La prima regola: Conoscenza diretta.

E' preferibile informarsi direttamente sul posto, agli sportelli bancari o presso le società finanziarie specializziate, magari con l'assistenza di una associazione di consumatori o di un sindacato inquilini: sarebbe opportuno, prima di decidere, visitare almeno 4 banche o finanziarie, stando attenti alla serietà di queste ultime.


L'informazione: non risparmiare domande.

Tenete conto che a dispetto degli slogan sulla trasparenza le banche (o le finanziarie) sono normalmente disponibili alle solite ovvie spiegazioni che riguardano i tassi ( fissi o variabili ), i criteri di valutazione dell'immobile , la durata del mutuo e cosi via, ma sono normalmente indisponibili alle richieste di consultare preventivamente le condizioni di contratto.

I fogli informativi e i contratti sono indispensabili per conoscere le diverse possibilità e le caratteristiche del finanziamento , essi forniscono elementi certi per calcolare costi e oneri e per poter raffrontare le proposte tra di loro. L'esperienza ci insegna che, nella maggioranza dei casi, vengono appena accennate le cosi dette spese di istruttoria senza che ne siano specificati i contenuti, mentre queste ultime rappresentano un notevole costo, cui si è chiamati anche senza aver concluso il contratto. Ricordate che i fogli analitici informativi devono essere messi a disposizione della clientela ai sensi della legge 154/92 art. 2, 4° comma.

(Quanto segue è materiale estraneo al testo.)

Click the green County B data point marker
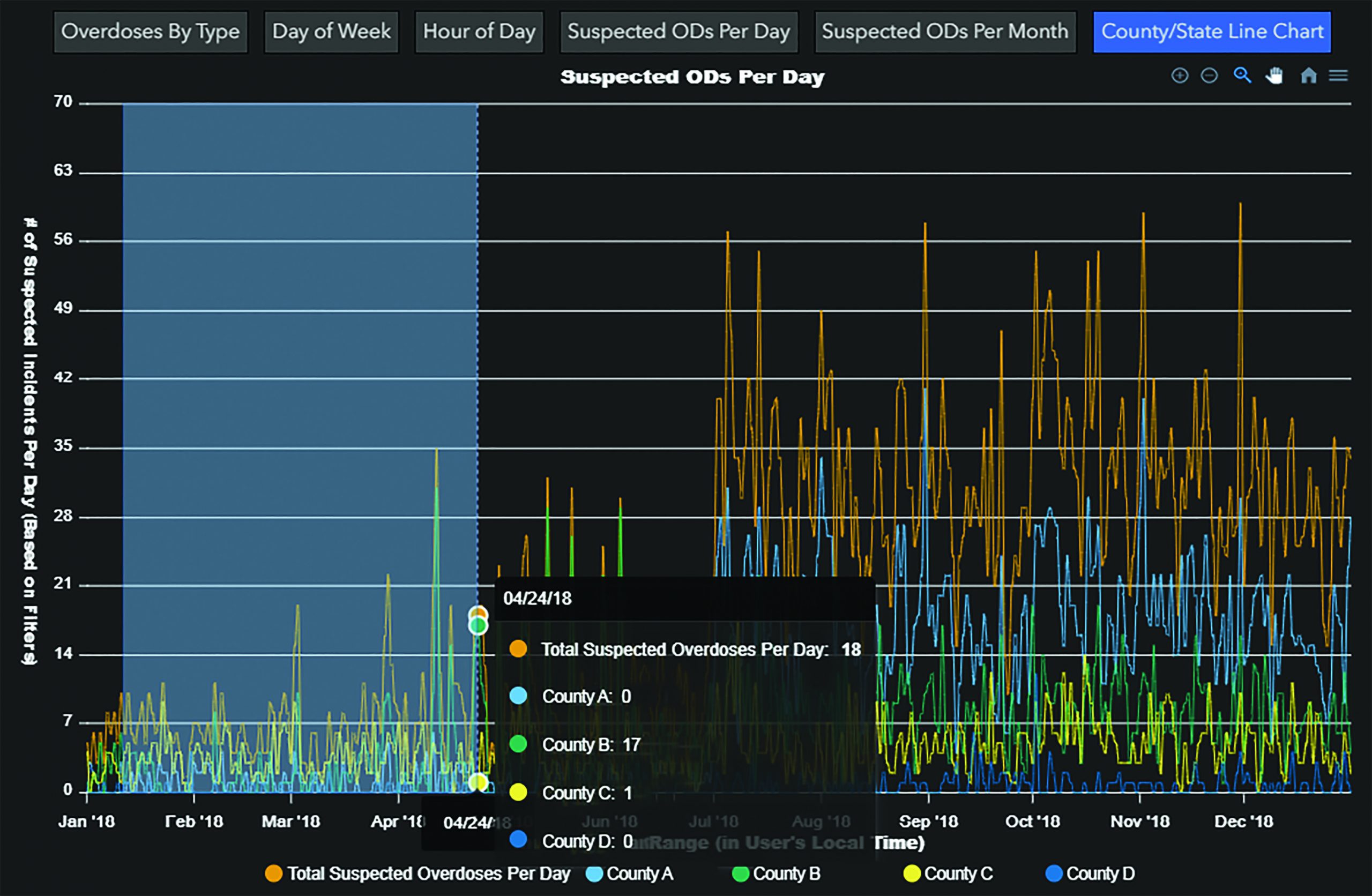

Cosa dovrebbe contenere un (FAI) foglio analitico di informazione:


  • La percentuale di finanziamento;

  • Le spese di istruttoria;

  • Il costo della perizia;

  • Gli oneri di estinzione anticipata;

  • Gli interessi di mora;

  • Il costo dell'assicurazione;

  • I parametri di indicizzazione;

  • Le commissioni alla clientela;

  • La spesa dell'atto di assenso per la cancellazione dell'ipoteca;

  • Le spese per il rilascio delle dichiarazioni;

  • L'ammontare dell'iscrizione ipotecaria.